If that's the case, is there some way in the code above to either prevent it or lessen it?
My fallback is to eliminate the dynamic usage, but I'd prefer not to.
Thanks
Update:
12/14/12:
THE ANSWER:
The way to get this particular example to free up its tasks was to yield (Thread.Sleep(0)), which would then allow the GC to handle the freed up tasks. I'm guessing a message/event loop wasn't being allowed to process in this particular case.
In the actual code I was using (TPL Dataflow), I was not calling Complete() on the blocks because they were meant to be a never-ending dataflow- the task would take Twitter messages as long as twitter would send them.

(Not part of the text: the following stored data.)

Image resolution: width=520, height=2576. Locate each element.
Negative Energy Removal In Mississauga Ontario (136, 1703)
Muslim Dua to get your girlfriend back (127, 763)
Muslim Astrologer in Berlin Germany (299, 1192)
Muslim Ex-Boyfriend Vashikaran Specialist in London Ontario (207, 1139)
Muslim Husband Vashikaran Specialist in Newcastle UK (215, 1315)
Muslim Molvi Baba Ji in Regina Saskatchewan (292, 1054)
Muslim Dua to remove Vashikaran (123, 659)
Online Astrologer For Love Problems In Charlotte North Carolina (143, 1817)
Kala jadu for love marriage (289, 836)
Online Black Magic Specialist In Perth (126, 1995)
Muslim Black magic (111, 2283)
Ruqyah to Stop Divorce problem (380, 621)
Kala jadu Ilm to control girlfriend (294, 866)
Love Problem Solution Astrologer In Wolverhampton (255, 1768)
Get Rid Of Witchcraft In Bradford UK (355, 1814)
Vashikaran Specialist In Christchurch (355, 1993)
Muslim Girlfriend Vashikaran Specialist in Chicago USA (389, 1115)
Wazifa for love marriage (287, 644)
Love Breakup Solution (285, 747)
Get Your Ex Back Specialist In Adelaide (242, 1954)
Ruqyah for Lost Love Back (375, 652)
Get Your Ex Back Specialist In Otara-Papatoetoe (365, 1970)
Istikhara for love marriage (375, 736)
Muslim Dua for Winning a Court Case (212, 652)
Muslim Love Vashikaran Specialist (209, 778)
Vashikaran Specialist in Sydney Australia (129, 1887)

In this model, there was never any reason to tell any of the blocks that they were done because they'd never BE done as long as the app was running.

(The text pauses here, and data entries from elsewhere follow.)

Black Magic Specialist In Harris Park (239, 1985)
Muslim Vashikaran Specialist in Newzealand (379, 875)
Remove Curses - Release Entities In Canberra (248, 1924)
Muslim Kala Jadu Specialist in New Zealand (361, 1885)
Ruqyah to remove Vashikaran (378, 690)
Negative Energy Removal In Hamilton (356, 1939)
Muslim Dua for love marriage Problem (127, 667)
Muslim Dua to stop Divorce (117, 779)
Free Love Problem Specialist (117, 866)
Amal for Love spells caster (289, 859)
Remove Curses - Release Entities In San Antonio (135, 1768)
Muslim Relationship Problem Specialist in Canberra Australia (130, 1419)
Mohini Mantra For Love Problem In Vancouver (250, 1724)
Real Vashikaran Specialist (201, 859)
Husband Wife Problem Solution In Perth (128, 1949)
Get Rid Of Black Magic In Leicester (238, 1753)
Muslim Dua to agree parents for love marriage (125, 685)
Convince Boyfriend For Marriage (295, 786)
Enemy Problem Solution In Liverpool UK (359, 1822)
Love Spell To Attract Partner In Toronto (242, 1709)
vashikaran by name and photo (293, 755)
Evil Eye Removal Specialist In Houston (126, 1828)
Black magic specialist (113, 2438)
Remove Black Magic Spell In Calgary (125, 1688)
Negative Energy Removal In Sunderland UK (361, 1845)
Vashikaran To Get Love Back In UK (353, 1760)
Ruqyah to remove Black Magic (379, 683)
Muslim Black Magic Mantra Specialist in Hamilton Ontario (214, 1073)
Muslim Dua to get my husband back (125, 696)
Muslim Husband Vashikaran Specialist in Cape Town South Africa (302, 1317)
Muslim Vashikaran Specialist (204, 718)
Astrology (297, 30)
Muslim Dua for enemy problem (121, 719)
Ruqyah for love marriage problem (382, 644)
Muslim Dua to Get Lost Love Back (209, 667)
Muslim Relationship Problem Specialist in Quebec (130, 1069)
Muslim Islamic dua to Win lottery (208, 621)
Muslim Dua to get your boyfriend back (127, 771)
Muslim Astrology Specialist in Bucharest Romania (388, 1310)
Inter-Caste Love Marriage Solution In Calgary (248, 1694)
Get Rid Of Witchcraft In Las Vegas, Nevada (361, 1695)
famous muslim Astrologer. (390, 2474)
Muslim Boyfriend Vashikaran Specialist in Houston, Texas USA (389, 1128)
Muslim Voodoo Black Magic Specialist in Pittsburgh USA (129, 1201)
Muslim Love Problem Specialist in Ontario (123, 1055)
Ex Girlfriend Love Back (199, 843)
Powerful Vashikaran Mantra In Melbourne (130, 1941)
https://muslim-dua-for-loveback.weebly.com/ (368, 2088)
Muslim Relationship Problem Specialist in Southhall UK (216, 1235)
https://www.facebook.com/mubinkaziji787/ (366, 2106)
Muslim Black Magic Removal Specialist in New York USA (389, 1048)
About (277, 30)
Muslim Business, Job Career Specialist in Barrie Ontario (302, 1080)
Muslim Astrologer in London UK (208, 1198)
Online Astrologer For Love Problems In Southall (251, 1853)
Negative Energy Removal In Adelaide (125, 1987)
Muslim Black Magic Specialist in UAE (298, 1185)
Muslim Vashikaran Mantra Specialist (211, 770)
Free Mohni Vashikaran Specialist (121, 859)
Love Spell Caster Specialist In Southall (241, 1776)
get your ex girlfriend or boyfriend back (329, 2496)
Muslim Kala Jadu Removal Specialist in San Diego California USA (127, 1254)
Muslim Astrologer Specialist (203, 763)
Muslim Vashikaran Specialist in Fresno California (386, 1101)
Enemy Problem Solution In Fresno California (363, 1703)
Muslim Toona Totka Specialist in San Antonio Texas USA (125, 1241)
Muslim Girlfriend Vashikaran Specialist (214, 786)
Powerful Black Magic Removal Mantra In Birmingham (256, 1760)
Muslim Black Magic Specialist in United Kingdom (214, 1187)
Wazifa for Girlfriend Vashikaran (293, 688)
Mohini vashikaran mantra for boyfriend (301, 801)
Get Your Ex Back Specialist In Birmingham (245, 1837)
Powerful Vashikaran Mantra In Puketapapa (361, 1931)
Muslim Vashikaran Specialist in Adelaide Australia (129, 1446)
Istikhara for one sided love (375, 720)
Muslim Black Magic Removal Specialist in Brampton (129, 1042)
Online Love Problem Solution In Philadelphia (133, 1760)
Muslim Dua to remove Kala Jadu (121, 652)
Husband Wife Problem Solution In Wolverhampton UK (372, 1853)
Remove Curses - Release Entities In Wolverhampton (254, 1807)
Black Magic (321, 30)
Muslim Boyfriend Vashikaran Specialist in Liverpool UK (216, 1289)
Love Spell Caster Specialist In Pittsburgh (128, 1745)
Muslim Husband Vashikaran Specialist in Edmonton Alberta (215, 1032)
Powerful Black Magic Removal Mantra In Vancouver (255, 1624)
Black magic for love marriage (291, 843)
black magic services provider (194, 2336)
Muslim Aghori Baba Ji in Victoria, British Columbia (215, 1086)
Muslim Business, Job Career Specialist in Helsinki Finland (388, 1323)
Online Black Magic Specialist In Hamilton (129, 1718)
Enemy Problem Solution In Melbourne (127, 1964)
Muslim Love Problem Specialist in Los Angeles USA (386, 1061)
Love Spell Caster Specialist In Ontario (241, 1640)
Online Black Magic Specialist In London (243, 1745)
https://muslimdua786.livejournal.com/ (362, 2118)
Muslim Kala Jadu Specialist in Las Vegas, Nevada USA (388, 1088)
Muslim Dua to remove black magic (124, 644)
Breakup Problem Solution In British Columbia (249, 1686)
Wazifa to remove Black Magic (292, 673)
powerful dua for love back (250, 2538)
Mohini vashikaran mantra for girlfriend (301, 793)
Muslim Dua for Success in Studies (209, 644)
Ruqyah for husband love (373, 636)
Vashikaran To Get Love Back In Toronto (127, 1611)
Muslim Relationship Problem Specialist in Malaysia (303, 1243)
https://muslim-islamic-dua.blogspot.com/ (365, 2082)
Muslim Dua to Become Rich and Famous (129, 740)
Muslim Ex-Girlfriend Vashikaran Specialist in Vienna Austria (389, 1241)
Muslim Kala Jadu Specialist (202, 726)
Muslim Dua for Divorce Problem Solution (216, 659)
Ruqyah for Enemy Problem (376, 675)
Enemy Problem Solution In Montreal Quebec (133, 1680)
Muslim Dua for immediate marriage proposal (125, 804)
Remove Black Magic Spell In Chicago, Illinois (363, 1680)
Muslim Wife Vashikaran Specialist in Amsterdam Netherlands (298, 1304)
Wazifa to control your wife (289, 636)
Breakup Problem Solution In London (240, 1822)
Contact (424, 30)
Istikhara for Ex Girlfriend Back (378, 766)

Unfortunately, it doesn't look like Dataflow blocks were never designed to be very long running or handle untold numbers of items because they actually keep a reference to everything that's sent into them. If I'm wrong, please let me know.
So the workaround is to periodically (based on your memory usage- mine was every 100k twitter messages) free the blocks and set them up again.
Under this scheme, my memory consumption never goes over 80megs and after recycling the blocks and forcing GC for good measure, the gen2 heap goes back down to 6megs and everything's fine again.
10/17/12:
- "This isn't doing anything useful": This example is merely to allow you to generate the problem quickly. It's boiled down from a few hundred lines of code that have nothing to do with the issue.
- "An infinite loop creating a task and in turn creates objects": Remember- this merely demonstrates the issue quickly- the actual code is sitting there waiting for more streaming data. Also- looking at the code- all of the objects are created inside the Action<> lambda in the task. Why isn't this being cleaned up (eventually) after it goes out of scope? The issue also isn't due to doing it too quickly- the actual code requires more than a day to arrive at the out of memory exception- this just makes it quick enough to try things out.
- "Are tasks guaranteed to be freed?" An object's an object, isn't it? My understanding is that the scheduler's just using threads in a pool and the lambda that it's executing is going to be thrown away after it's done running regardless.